Tomato plants bereft of leaves could be due to the diseases septoria leaf spot, early blight, or, of course, late blight, or the insect tomato hornworm. The hornworm is easily identified because it’s a big, fat, hungry caterpillar that chomps off big portions of healthy, green leaves. The caterpillar itself is quite a sight, as big as your thumb and with white stripes and eye-like markings along its length. Control is easy: crush them (unless they have parasites, which look like rice grains, attached to their backs) or spray using some commercial form of the biological insecticide Bacillus thuringiensis (Bt).
The three diseases are easily distinguished. Early blight marks leaves with spots of tan and black,concentric rings and yellowing leaf tissue. Septoria spots are small, round and gray, each surrounded by a single, dark margin. Late blight marks leaves with greenish-black splotches, each surrounded by a pale, greenish-yellow band. In humid weather, a downy growth develops on the undersides of leaves. On fruits, symptoms are firm, dark, greasy looking lesions.
My thorough cleanup and compost mulch greatly reduces presence of early blight and septoria leaf spot spores in the beginning of the season, as does planting tomatoes in a different location each year in a 3 year

Tomato hornworm with parasite

rotation.
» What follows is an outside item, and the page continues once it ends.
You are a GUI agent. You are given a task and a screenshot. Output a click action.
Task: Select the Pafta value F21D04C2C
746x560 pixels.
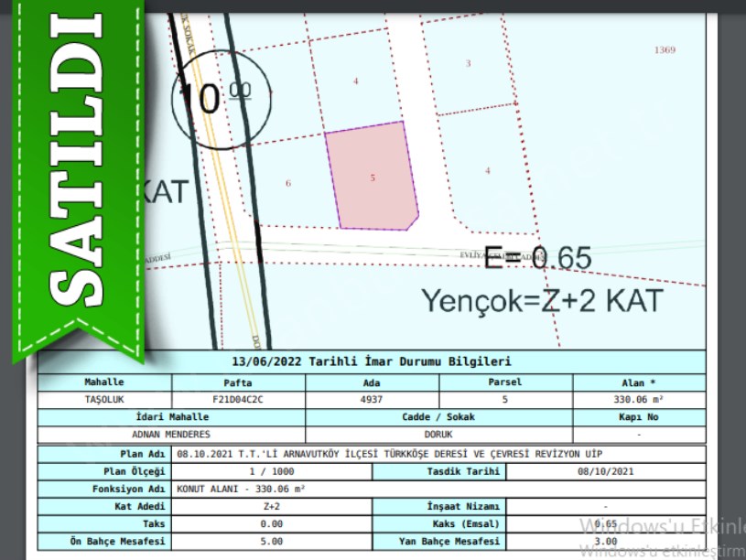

Late blight needs living tissue to survive winter here, so returns by wintering over in infected potato tubers, by hopscotching up from the south on favorable winds with cool, moist weather, or, as happened a few years ago, by arriving on infected transplants sold by big box stores. I grow my own tomato seedlings and hope for the best as far as cooperative weather for my plants.


Taking a closer look at my tomato leaves, I see that the main causes for their defoliation are septoria leaf spot and — uh-oh — late blight. Weather in the next few weeks will determine how fast plants decline. I could spray (some formulation containing copper) but choose to avoid even mild pesticide, in this case. Upper portions of the plants still ook fine and, most importantly, I have been eating, canning, and drying plenty of tomatoes.

THE CLOSING SCENES . . .

In the wee hours of the night of October 12th, temperatures here plummeted to 24°F, and it’s about time. Not that some garden plants wouldn’t have enjoyed a few more weeks of frost-free weather, but in the recent past, that depth of cold would typically arrive on the scene a couple of weeks or more earlier.
So I had plenty of time to prepare everything for the frigid night. Drip irrigation timers, filters, and pressure reducers are safely stowed away in the basement until next April. Frost-tender houseplants are lounging near sunny windows. The extra vents on the greenhouse have been sealed shut for winter. And the near-final cleanup is well underway.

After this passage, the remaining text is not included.